General characteristics
- Type: Monitor
- Displacement: 553 tons
- Length: 41 m (135 ft)
- Beam: 9 m (30 ft)
- Draft: 2 m (6.6 ft)
- Installed power: 530 ihp
- Speed: 8 knots
- Complement: 59 officers and enlisted
- Armament: (1874 as built); 1 × 12 cm (4.72 in) bronze guns; 2 × 10 cm (3.94 in) bronze guns; (1898 as rearmed); 2 × 16-centimetre (6.30 in) guns; 2 × 12-centimetre (4.72 in) guns.;
- Armor: Iron.; Belt 3.93 inches (100mm); Shields 3.14-3.93 inches (80-100 mm).;
- Notes: 23 tons of coal

= Spanish monitor Puigcerdá =

The Puigcerdá was the only monitor ever commissioned in the history of the Spanish Armada, and was acquired to defend the estuary of Bilbao and the coast of Cantabria during the Third Carlist War, at a price of 840,000 pesetas.

==Construction and naming==

The acquisition of Puigcerdá was approved on August 25, 1874, by General Serrano and Minister of Marine Rafael Rodriguez Arias.
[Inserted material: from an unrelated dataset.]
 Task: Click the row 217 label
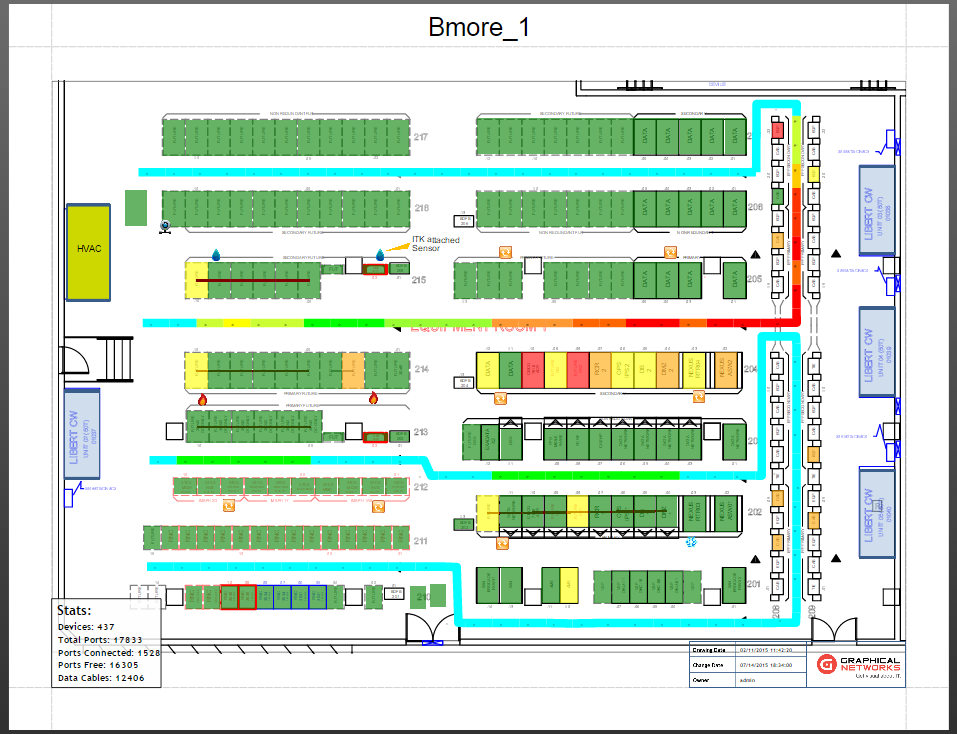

The contract for the construction of the ship was signed September 11, 1874, with the ship to be built in the shipyard of the Forges et Chantiers de la Méditerranée, in La Seyne, Toulon, France.

By a Royal Order dated October 30, 1874 it was ordered that the ship be given the name:

"...Puigcerdá, thus perpetuating in the Navy one of the memorable events of this civil war that unfortunately divides us"

==Third Carlist War service==

During the Third Carlist War, Puigcerdá defended the province of Vizcaya against Carlist troops. After the war the ship was laid up at Ferrol with the floating battery Duque de Tetuán, and was decommissioned in 1890.

==Spanish–American War==
With the breaking out of the Spanish–American War in 1898, Puigcerdá was recommissioned and rearmed, and dispatched for the defense of the Ria de Vigo.

==Disposal==

In 1900 Puigcerdá was decommissioned, and sold for 30,000 pesetas for civilian use as the cargo steamer Anita; later she was sold to John Holt & Co. of Liverpool.